The tag identifiers (before the = sign) MUST be treated as case
insignificant, the tag value (after the = sign) is case significant.
The tags may appear in any order, but MUST be only one of each kind.
Unknown tags, for extensions, MUST be ignored.
ABNF:
sig-field = "DKIM2-Signature:" sig-tag-list
sig-tag-list = *([FWS] sig-tag [FWS] ";" [FWS])
sig-tag = sig-i-tag / sig-m-tag / sig-t-tag / sig-mf-tag /
sig-rt-tag / sig-d-tag / sig-s-tag / sig-n-tag /
sig-f-tag / x-tag
It will be noted that we have not included a version number.
Experience from IMF onwards shows that it is essentially impossible
to change version numbers. If it becomes necessary to change DKIM2
in the sort of incompatible way that a v=2 / v=3 version number would
support, it is expected that header fields will be labelled as DKIM3
instead.
-=-=-=-=-
# Job A:
Answer these questions about the DKIM2 signature excerpt:
(i) How must tag identifiers be treated with respect to case?
(ii) What must happen to unknown tags?
(iii) If DKIM2 has to change in an incompatible way, how are header fields expected to be labeled?

# Some rows:
-=-=-=-=-
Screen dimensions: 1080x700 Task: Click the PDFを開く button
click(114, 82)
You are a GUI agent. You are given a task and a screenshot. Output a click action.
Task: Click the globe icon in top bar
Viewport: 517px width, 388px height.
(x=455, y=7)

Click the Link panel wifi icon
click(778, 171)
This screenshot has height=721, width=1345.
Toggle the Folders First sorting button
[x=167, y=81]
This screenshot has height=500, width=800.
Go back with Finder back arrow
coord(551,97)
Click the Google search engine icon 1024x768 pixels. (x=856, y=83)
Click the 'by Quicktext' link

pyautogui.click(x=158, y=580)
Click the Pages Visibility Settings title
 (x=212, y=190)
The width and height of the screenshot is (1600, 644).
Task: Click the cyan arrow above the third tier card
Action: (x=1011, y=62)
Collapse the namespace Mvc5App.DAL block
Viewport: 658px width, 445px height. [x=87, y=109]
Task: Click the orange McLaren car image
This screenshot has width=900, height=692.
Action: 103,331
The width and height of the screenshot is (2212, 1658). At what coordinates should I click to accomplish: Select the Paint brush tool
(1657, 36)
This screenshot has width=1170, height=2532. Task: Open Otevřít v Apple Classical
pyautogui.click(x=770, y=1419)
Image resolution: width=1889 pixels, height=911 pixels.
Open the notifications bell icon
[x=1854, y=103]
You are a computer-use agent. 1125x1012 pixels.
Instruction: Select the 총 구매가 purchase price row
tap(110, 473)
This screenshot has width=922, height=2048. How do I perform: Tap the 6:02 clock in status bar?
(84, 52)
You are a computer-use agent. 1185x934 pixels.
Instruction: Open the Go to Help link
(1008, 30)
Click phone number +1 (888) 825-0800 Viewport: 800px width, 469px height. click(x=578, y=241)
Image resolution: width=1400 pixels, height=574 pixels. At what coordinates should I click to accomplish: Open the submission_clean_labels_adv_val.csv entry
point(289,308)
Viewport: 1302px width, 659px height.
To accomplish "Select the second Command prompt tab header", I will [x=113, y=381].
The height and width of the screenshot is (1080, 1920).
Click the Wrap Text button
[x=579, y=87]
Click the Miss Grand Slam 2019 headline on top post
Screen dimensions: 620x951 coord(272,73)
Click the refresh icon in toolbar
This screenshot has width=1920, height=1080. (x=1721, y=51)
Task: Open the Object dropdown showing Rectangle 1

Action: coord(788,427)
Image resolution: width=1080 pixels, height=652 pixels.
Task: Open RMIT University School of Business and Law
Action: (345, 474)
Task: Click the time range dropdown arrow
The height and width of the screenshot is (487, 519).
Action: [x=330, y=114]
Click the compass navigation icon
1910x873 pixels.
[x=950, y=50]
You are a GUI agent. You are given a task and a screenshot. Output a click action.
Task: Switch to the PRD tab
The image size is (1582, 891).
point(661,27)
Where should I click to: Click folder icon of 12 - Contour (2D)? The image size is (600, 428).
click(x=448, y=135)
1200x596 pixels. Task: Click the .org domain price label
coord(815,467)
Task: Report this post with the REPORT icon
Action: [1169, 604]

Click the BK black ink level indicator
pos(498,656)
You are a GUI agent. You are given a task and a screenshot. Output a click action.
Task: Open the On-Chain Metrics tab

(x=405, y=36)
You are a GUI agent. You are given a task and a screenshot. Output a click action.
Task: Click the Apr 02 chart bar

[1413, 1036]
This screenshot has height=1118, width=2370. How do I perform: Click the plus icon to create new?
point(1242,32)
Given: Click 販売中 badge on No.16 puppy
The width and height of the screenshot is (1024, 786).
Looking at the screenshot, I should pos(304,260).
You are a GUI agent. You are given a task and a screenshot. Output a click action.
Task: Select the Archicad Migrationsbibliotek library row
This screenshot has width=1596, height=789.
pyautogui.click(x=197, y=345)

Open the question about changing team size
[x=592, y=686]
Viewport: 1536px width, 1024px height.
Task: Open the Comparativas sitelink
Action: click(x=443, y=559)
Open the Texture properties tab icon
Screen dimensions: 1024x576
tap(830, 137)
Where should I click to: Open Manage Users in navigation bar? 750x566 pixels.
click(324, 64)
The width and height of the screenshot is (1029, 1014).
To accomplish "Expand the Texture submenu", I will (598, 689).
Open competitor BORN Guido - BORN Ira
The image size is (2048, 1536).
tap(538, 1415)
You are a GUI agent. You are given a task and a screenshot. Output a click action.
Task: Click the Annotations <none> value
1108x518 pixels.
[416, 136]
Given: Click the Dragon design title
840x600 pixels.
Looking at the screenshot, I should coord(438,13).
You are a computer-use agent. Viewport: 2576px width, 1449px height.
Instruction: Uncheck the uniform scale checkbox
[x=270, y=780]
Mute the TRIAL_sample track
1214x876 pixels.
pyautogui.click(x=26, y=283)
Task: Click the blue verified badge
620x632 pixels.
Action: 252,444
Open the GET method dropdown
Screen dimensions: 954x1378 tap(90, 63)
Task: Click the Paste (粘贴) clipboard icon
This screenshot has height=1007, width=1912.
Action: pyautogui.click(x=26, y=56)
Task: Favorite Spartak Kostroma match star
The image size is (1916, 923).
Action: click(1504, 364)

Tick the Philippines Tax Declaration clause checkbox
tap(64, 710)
-=-=-=-=-
# Job B:
Repeat the rows word for word, starting at the first row and continuing through the row that contains "(x=455, y=7)".

# Solution A:
(i) Tag identifiers must be treated as case insignificant.
(ii) Unknown tags must be ignored.
(iii) They are expected to be labeled as DKIM3.

# Solution B:
Screen dimensions: 1080x700 Task: Click the PDFを開く button
click(114, 82)
You are a GUI agent. You are given a task and a screenshot. Output a click action.
Task: Click the globe icon in top bar
Viewport: 517px width, 388px height.
(x=455, y=7)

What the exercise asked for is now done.